◆ WHAT IS EXPECTED: Transcribe only the lines in the data below falling between the line with "Where should I" and the line with "Task: Click the Ecosystem Incentives heading", including those two lines, and leave out any picture.

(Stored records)
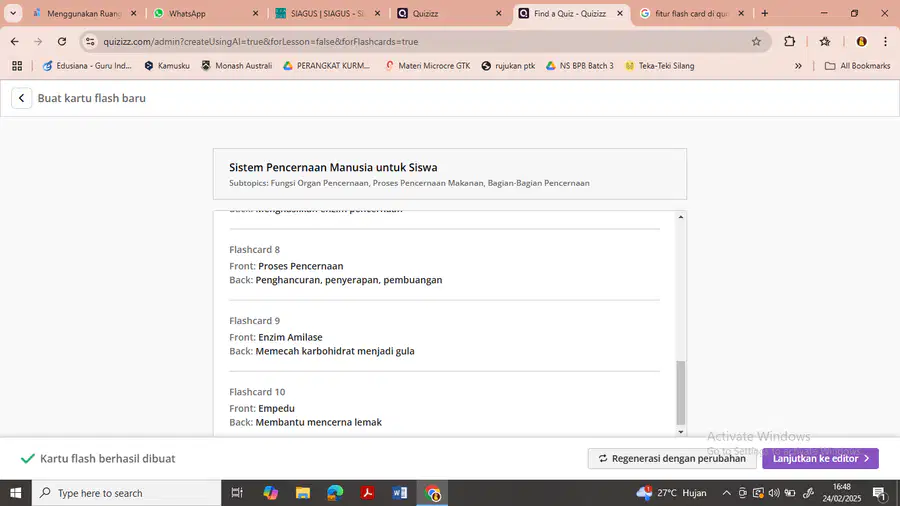Switch to the SIAGUS tab

328,13
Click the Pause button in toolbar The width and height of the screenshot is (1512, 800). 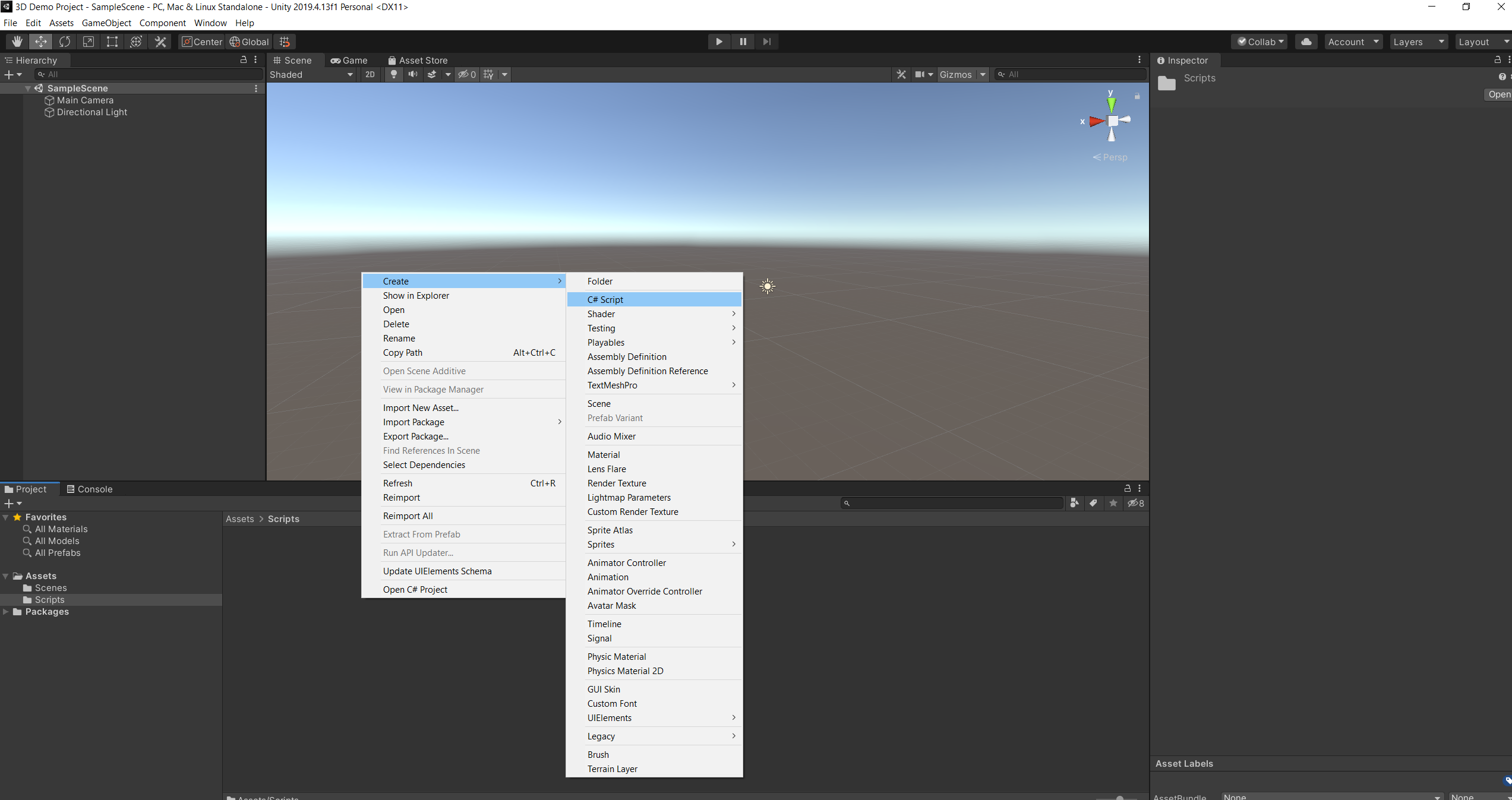(743, 41)
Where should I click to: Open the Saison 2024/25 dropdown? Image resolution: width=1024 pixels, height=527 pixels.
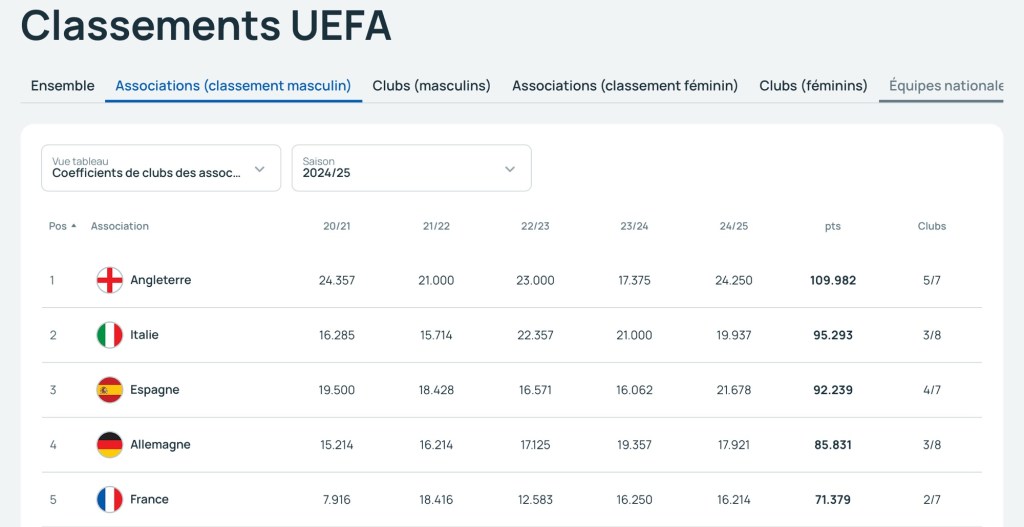pyautogui.click(x=410, y=168)
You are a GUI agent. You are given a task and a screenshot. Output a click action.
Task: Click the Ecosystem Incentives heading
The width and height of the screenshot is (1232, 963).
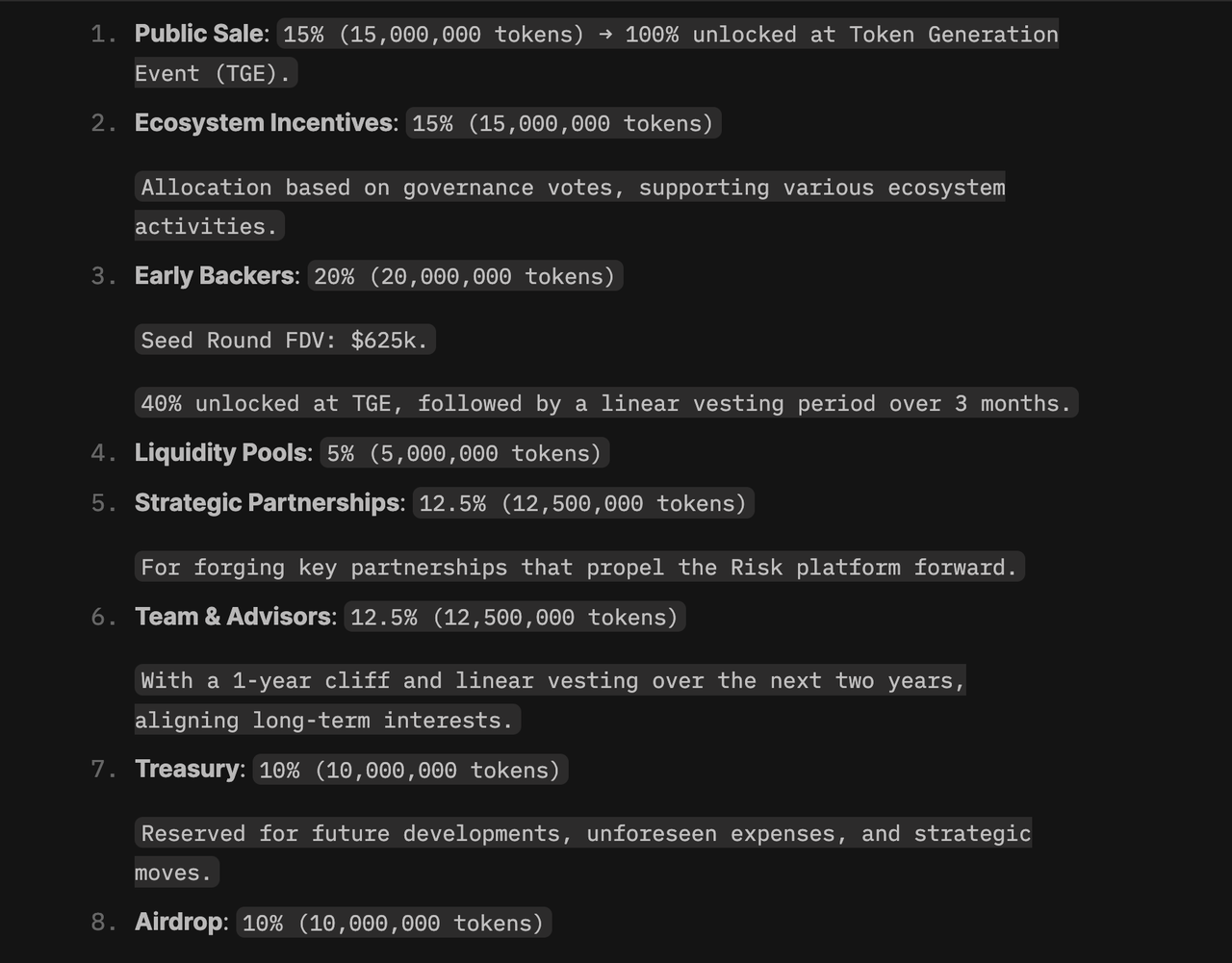point(264,123)
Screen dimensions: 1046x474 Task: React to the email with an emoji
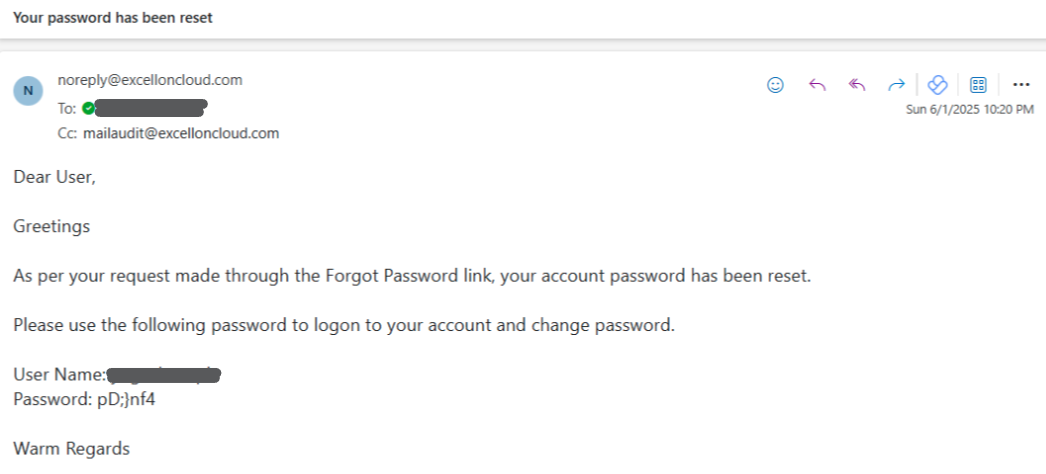point(775,85)
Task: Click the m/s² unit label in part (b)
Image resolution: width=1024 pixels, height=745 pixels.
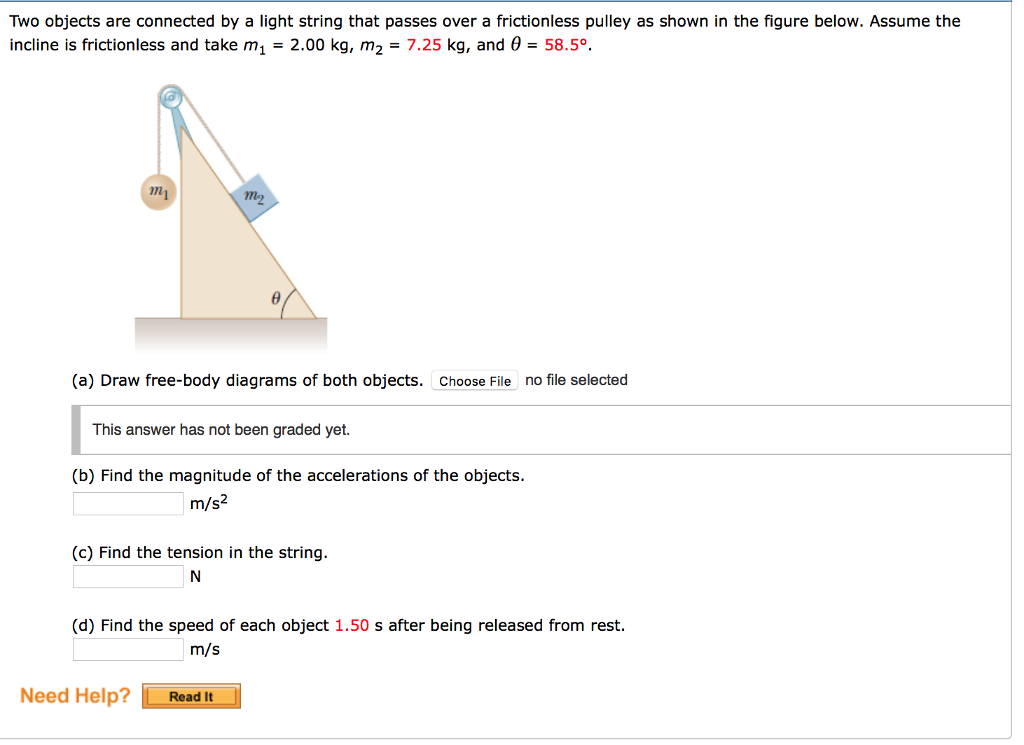Action: (207, 504)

◆ PROBLEM SOLUTION:
Where should I click to: Open the Saison 2024/25 dropdown? Image resolution: width=1024 pixels, height=527 pixels.
pyautogui.click(x=410, y=168)
You are a GUI agent. You are given a task and a screenshot. Output a click action.
Task: Click the Ecosystem Incentives heading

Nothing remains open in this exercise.